EXCERPT PROVIDED>
Three Multi-LLM Patterns: Chain, Parallel, Route
Chain LLMs sequentially for step-by-step refinement, run parallel calls for concurrent multi-input tasks, and route inputs to specialized prompts via classification—trading latency or cost for better accuracy.
Sequential Chaining Builds Complex Outputs Step-by-Step
Chain multiple LLM calls where each step refines the previous output, ideal for tasks needing progressive transformation like data extraction and formatting. This trades latency for precision since calls run one after another.
Implement with a simple loop:
def chain(input: str, prompts: list[str]) -> str:
result = input
for i, prompt in enumerate(prompts, 1):
result = llm_call(f"{prompt}\nInput: {result}")
return result
For a Q3 performance report, four chained prompts extract metrics (e.g., "92 points customer satisfaction"), convert to percentages ("92%: customer satisfaction"), sort descending, then format as a markdown table:
| Metric | Value |
|---|---|
| Customer Satisfaction | 92% |
| Employee Satisfaction | 87% |
| Product Adoption | 78% |
| Operating Margin | 34% |
| Revenue Growth | 45% |
| Market Share | 23% |
| Customer Churn | 5% |
This breaks down intricate formatting that a single prompt might hallucinate or mishandle.
Parallel Execution Speeds Up Multi-Stakeholder Analysis
Run identical prompts on multiple inputs concurrently using ThreadPoolExecutor (default 3 workers), cutting total latency for independent tasks like impact analysis across groups.

INFORMATION PROVIDED>

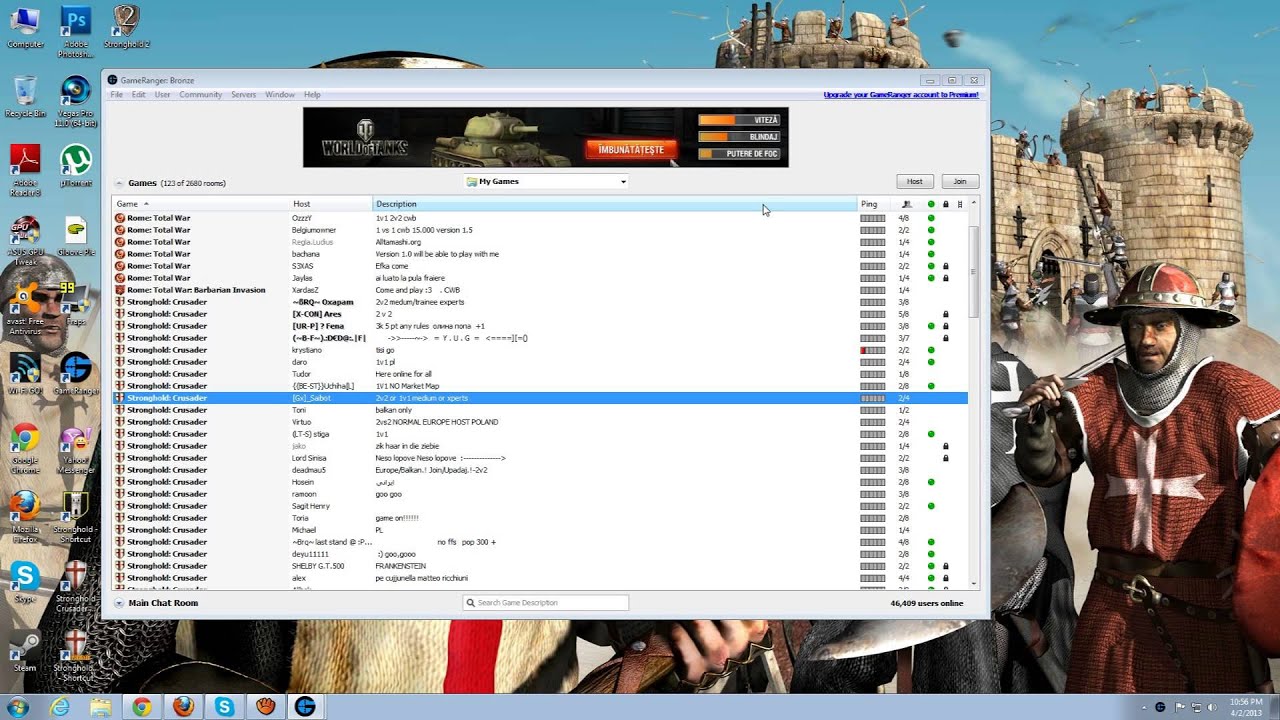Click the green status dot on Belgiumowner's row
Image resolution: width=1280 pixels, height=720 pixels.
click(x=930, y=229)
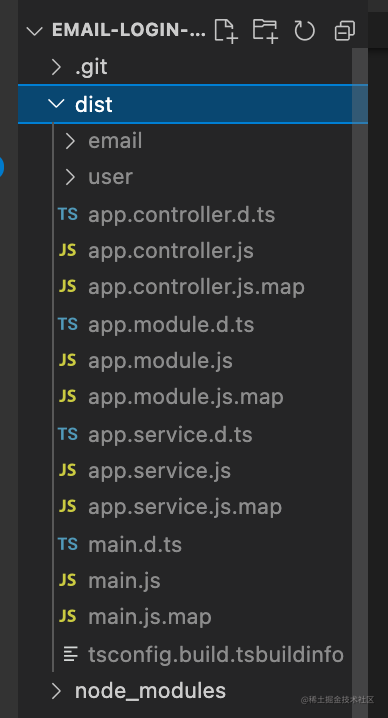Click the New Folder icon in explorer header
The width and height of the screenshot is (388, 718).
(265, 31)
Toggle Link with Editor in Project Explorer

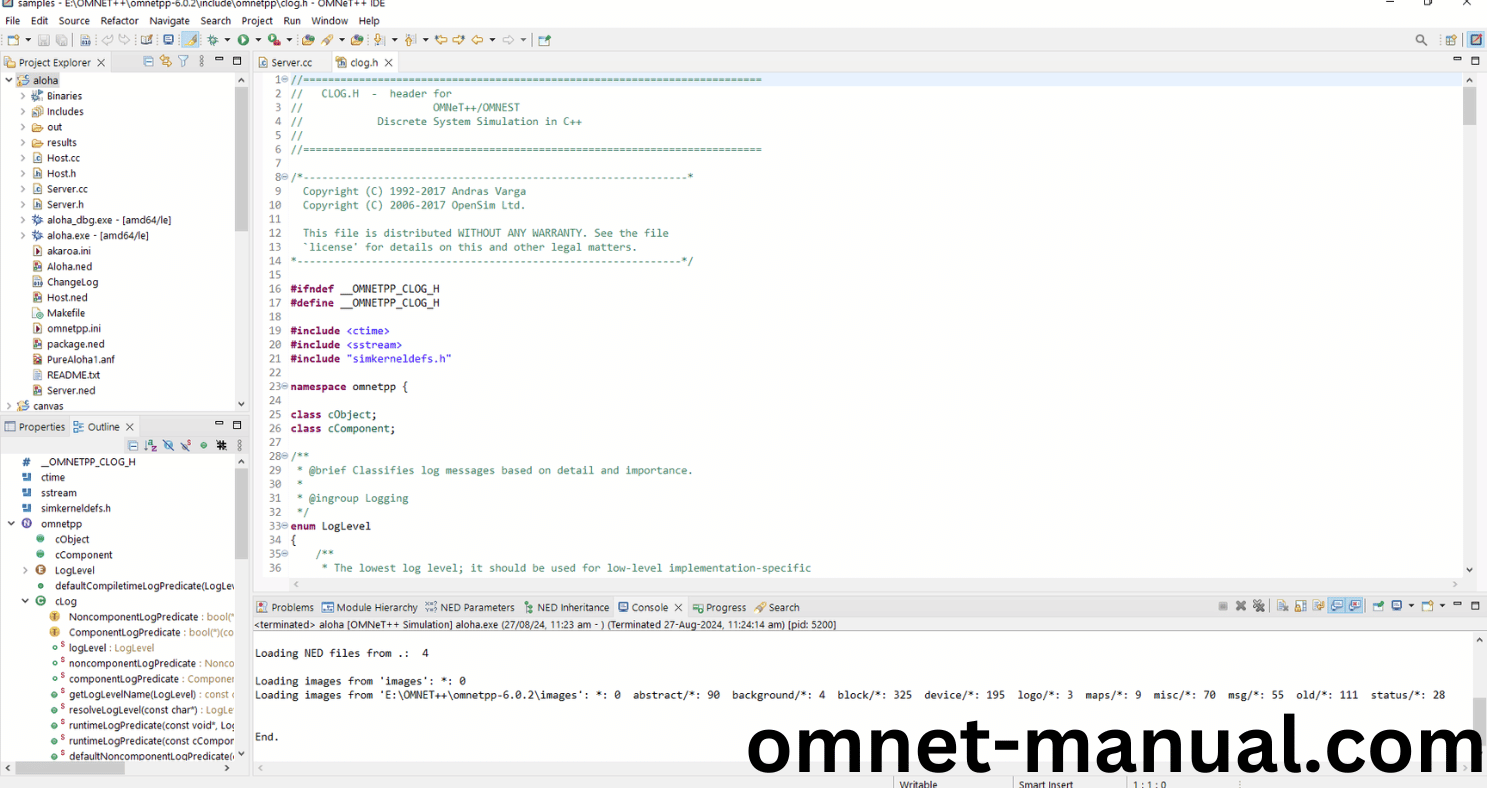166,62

REQUIREMENT 1>
Answer these questions from the multi-LLM patterns text:
(a) What does sequential chaining trade latency for?
(b) How many chained prompts does the Q3 performance report example use?
(c) What is the default number of workers for ThreadPoolExecutor in parallel execution?
REQUIREMENT 2> Transcribe the multi-LLM patterns text from "Three Multi-LLM Patterns: Chain, Parallel, Route" to "for better accuracy.".
REQUIREMENT 3> Continue the multi-LLM patterns text from the point where it stops.

FINAL ANSWER 1>
(a) Precision.
(b) Four.
(c) 3.

FINAL ANSWER 2>
Three Multi-LLM Patterns: Chain, Parallel, Route
Chain LLMs sequentially for step-by-step refinement, run parallel calls for concurrent multi-input tasks, and route inputs to specialized prompts via classification—trading latency or cost for better accuracy.

FINAL ANSWER 3>
Code:
def parallel(prompt: str, inputs: list[str], n_workers: int = 3) -> list[str]:
with ThreadPoolExecutor(max_workers=n_workers) as executor:
futures = [executor.submit(llm_call, f"{prompt}\nInput: {x}") for x in inputs]
return [f.result() for f in futures]
Example analyzes market changes for customers (price-sensitive, tech-wanting), employees (job security), investors (growth-focused), and suppliers (capacity issues). Each gets tailored impacts and actions in parallel, e.g., for customers: highlight pricing strategies and eco-features. Without parallelism, this serializes to 4x longer; concurrency delivers all results near-simultaneously at higher API cost.
Routing Directs Inputs to Specialized Experts
Classify input content first, then route to a tailored prompt, improving relevance for varied tasks like support tickets. Adds upfront classification latency but leverages specialist personas for better outputs.
Router uses chain-of-thought in XML:
def route(input: str, routes: dict[str, str]) -> str:
selector_prompt = f"""
Analyze... select from {routes.keys()}
<reasoning>Explanation</reasoning>
<selection>Team</selection>
Input: {input}"""
route_key = extract_xml(llm_call(selector_prompt), "selection").strip().lower()
return llm_call(f"{routes[route_key]}\nInput: {input}")
Routes: billing (acknowledge charges, steps), technical (numbered fixes), account (security-first), product (feature education).
Ticket examples:
- Login fail → account: Verifies security, recovery steps.
- Unexpected charge → billing: Explains discrepancy, adjustment timeline.
- Data export → product: Step-by-step guide, docs links.
Routing reasoning cites keywords ("invalid password" → security urgency) and intent, avoiding generic responses.